_Текстовый фрагмент_:
● ● ● ● ● ● ●

При этих условиях перед фантазией и надеждами раскрылся бескрайний простор. Воображение сразу окрылилось: жизнь обещала теперь тысячи новых наслаждений, новых неведомых радостей и упований. Все стало вдруг ярким, сверкающим, красочным, как будто над землей взошло новое солнце. Красочной и яркой стала одежда людей. Красочным, ярким и сияющим недостижимым величием должно было, естественно, стать на этом фоне и искусство. Естественнейшим выводом исторической логики должна была быть теперь высшая форма напряжения и развития искусства: искусство должно было создать грандиозный, монументальный стиль, ибо одно только грандиозное и героическое соответствовало новым жизненным условиям эпохи. Так как все находилось в состоянии крайнего напряжения, так как все пульсы бились учащенно, так как на первом плане стояли теперь сила, отвага и смелость, то каждый мазок кисти должен был производить впечатление, будто краски смешаны с пламенем. Художники давали своей эпохе плоть и кровь. Они воплощали движущие силы этой эпохи, — безразлично, высекали ли они людей из камня, запечатлевали ли на картинах черты современников, рисовали ли ландшафты, животных или же давали выражение своим героическим чувствованиям в воздвигании гигантских дворцов и замков, словно нагроможденных руками циклопов.
Ночь любви. Гравюра.

● ● ● ● ● ● ●

_Представленные данные_:
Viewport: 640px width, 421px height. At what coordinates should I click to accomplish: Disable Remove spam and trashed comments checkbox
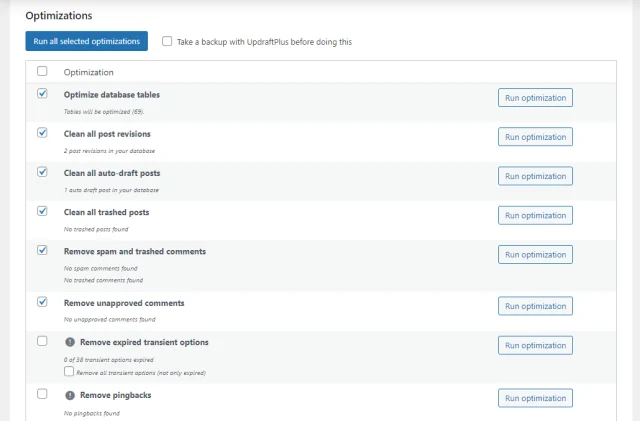(42, 250)
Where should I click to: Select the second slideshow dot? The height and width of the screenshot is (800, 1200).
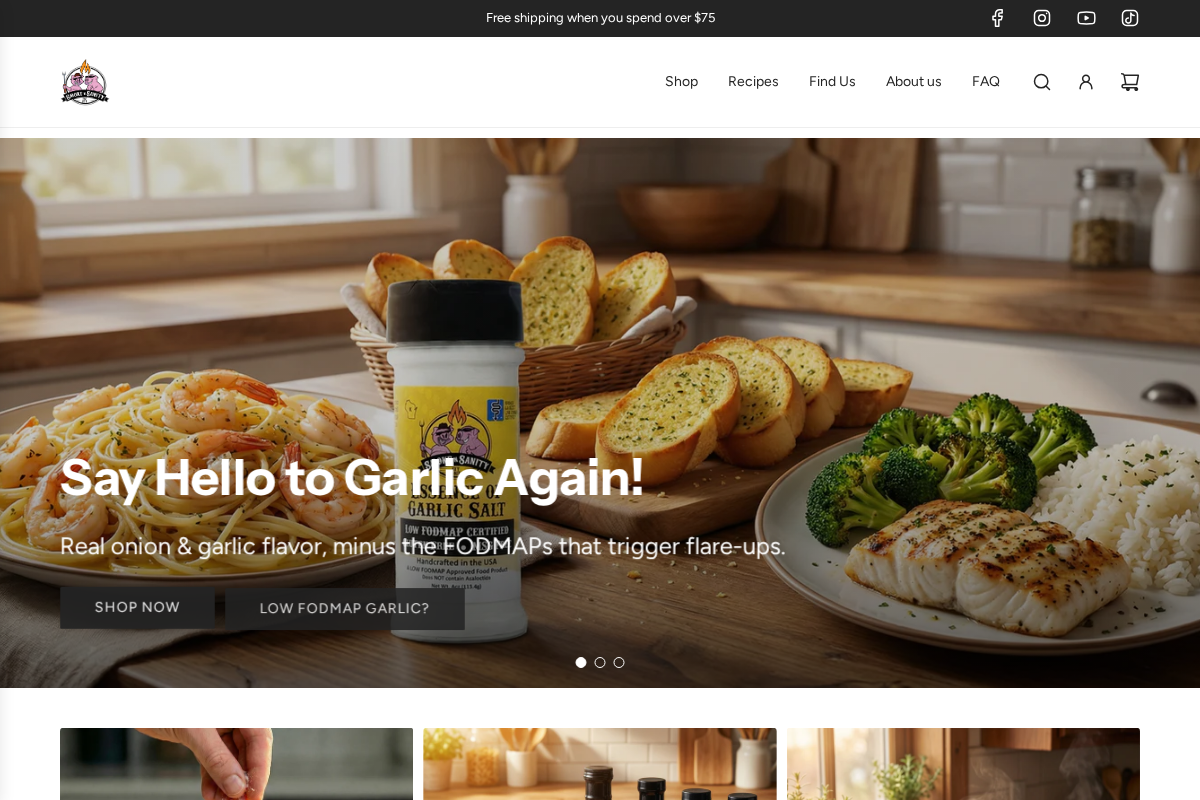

● ● ● ● ● ● ●

_Задания и упражнения_:
1. Объясните по тексту о монументальном стиле, почему искусство эпохи должно было создать грандиозный, монументальный стиль. Уложитесь в одно–три предложения.
2. Продолжите текст о монументальном стиле после его последней строки.
Данные для выполнения заданий не понадобятся.

_Ответы по заданиям_:
1. Искусство должно было создать грандиозный, монументальный стиль, потому что только грандиозное и героическое соответствовало новым жизненным условиям эпохи. В тексте это названо естественнейшим выводом исторической логики, высшей формой напряжения и развития искусства.

2.
Только в этой основной черте и заключается художественное единство эпохи и ее резкое отличие от средневекового искусства. Если же общий художественный облик эпохи разложить на его составные части, то мы отнюдь не заметим этого единства. Впрочем, и не могло бы быть иначе, так как победоносное шествие новых экономических сил обусловливалось в большинстве стран противоречивыми интересами. Там, где последнего не наблюдалось, как, например, в Голландии в первой половине XVII века, где важнейшая тенденция экономического развития, торжество торгового капитала, беспрепятственно проникала повсюду, там общая картина искусства представляется изумительно единообразной. Об этой, уже раз упомянутой нами эпохе голландского искусства, о ее втором героическом периоде мы должны поговорить здесь несколько подробнее, так как она представляет собой в высшей степени наглядный образчик взаимоотношения между искусством и экономикой.
Галантное предложение. Анонимная французская гравюра. Ок. 1800.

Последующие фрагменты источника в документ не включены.